Yet Another Study Casts Doubt on DMAA Supplement Claims

Yet Another Study Casts Doubt on DMAA Supplement ClaimsA new study is again casting doubt on claims that DMAA (1,3-dimethylamylamine), an ingredient used in popular weight loss and body building supplements, is a naturally-occurring substance found in geraniums.  According to the authors of the study, published in the journal Drug Testing and Analysis, their findings indicate that the DMAA used in dietary supplements could not have originated from the geranium plant.

DMAA was originally developed as a nasal decongestant, but is now used as an ingredient in “workout boosters” sold under brand names like Lean Efx, Napalm, Nitric Blast and Jack3D.  Some supplement makers have claimed that DMAA is a “natural stimulant” derived from geranium extract, but a number of recent studies have failed to show that is the case. In January, the American Herbal Products Association (AHPA), the only national trade association that is focused on herbs and herbal products, informed its members that DMAA should not be labeled as a product of geranium oil.

Late last year, the U.S. Army pulled DMAA supplements from its commissaries after the sudden deaths of several soldiers were tied to the product. Then in late April, the U.S. Food & Drug Administration (FDA) issued warning letters to 10 DMAA supplement makers, alleging sale of the chemical is illegal, as there was no evidence that DMAA deserved to be classified as a dietary supplement.

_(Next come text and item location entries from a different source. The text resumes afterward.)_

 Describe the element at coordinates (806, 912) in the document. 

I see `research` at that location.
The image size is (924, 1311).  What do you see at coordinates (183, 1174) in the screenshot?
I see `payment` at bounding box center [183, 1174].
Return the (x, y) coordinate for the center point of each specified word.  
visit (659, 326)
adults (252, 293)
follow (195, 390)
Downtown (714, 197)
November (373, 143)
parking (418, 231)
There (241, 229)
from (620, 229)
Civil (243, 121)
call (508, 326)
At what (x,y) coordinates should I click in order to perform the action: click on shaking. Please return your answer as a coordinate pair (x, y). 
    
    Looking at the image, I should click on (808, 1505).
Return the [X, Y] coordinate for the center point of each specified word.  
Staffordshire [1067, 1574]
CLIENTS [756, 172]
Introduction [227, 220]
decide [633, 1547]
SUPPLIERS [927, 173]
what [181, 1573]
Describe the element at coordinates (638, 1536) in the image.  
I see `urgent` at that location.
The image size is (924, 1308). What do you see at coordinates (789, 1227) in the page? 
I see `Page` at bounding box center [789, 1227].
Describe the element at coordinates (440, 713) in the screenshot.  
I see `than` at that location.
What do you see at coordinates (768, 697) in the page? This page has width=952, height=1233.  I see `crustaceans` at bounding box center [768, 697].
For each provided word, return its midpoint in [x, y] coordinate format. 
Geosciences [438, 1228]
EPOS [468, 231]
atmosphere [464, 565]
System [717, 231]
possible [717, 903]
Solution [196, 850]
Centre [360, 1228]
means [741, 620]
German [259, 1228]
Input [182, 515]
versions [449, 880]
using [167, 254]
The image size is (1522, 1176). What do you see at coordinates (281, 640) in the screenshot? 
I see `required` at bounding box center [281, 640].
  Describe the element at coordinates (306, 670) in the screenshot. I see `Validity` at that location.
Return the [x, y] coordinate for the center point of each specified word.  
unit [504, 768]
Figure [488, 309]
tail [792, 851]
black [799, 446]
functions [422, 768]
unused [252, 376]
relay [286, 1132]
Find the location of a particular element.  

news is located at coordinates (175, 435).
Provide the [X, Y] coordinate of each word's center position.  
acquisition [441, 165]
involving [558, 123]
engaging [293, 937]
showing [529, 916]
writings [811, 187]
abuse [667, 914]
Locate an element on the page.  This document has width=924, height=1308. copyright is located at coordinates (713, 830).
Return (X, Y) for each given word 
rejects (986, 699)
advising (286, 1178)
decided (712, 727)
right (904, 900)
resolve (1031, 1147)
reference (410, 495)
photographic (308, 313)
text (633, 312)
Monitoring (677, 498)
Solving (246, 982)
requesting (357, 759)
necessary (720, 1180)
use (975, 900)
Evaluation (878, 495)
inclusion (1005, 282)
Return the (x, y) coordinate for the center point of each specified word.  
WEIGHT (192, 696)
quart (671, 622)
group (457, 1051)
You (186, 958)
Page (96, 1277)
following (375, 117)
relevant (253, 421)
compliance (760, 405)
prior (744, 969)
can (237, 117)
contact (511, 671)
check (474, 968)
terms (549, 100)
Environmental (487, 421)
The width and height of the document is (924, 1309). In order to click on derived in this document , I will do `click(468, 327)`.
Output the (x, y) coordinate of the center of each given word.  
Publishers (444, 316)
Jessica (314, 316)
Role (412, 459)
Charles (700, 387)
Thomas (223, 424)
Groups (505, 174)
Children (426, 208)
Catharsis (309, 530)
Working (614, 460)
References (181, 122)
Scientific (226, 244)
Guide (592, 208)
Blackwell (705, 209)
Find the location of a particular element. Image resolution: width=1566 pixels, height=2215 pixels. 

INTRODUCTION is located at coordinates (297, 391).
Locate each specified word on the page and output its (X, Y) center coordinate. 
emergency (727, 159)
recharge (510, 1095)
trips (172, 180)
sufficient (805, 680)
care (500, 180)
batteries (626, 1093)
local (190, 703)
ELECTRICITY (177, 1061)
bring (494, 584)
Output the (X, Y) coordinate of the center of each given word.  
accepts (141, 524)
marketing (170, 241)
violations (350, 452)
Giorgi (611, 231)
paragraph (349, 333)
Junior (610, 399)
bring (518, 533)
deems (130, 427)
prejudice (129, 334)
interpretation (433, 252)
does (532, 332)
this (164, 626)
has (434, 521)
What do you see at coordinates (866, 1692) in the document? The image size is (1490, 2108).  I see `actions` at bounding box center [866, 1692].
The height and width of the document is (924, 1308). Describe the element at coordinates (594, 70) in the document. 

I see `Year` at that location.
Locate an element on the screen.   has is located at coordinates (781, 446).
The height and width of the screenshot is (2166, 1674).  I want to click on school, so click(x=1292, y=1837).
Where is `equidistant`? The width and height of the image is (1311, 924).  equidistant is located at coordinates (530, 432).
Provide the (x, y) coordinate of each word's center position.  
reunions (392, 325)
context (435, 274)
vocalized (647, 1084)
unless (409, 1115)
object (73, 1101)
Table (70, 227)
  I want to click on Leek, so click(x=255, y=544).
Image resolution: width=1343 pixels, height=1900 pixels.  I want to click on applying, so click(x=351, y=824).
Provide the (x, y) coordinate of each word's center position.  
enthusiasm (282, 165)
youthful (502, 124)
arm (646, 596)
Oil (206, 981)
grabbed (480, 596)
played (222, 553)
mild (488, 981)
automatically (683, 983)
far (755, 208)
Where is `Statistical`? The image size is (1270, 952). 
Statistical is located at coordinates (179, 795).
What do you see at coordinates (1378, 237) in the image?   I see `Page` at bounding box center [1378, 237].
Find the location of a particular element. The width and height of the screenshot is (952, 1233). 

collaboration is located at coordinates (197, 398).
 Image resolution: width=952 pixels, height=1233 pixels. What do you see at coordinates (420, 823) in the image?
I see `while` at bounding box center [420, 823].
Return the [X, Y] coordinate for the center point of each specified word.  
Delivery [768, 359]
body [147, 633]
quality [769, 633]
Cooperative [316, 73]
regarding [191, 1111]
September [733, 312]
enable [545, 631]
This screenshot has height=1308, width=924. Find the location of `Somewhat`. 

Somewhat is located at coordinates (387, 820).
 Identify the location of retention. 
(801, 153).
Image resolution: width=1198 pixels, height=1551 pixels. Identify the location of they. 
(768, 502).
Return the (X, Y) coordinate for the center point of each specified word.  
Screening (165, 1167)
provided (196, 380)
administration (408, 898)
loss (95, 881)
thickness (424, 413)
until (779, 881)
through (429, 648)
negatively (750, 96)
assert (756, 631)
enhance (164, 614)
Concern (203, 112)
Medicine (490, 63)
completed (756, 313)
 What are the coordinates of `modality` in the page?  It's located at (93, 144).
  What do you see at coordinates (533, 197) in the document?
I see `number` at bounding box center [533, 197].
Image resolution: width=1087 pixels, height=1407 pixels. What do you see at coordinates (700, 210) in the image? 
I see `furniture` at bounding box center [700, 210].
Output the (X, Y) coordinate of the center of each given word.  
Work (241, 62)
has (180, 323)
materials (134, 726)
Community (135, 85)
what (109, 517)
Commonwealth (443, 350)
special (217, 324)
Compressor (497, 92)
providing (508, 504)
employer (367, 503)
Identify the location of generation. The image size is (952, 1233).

For this new study, researchers at the University of Texas at Arlington examined eight different geranium extracts of different geographical origins. No DMAA was found in any of the geranium extracts. Results showed that DMAA actually consists of 4 different compounds called stereoisomers and that the unique isomeric ratios in synthetic DMAA were the same as those found for the DMAA in all supplements. Thus, the DMAA in supplements could not have originated from the geranium plant.

“The FDA should regulate and/or ban products in which significant amounts of synthetic pharmacological compounds are added,” Daniel W. Armstrong, Ph.D. “Also, this information should be clearly labeled — including their effects and possible side effects — so that consumers can make an informed choice.”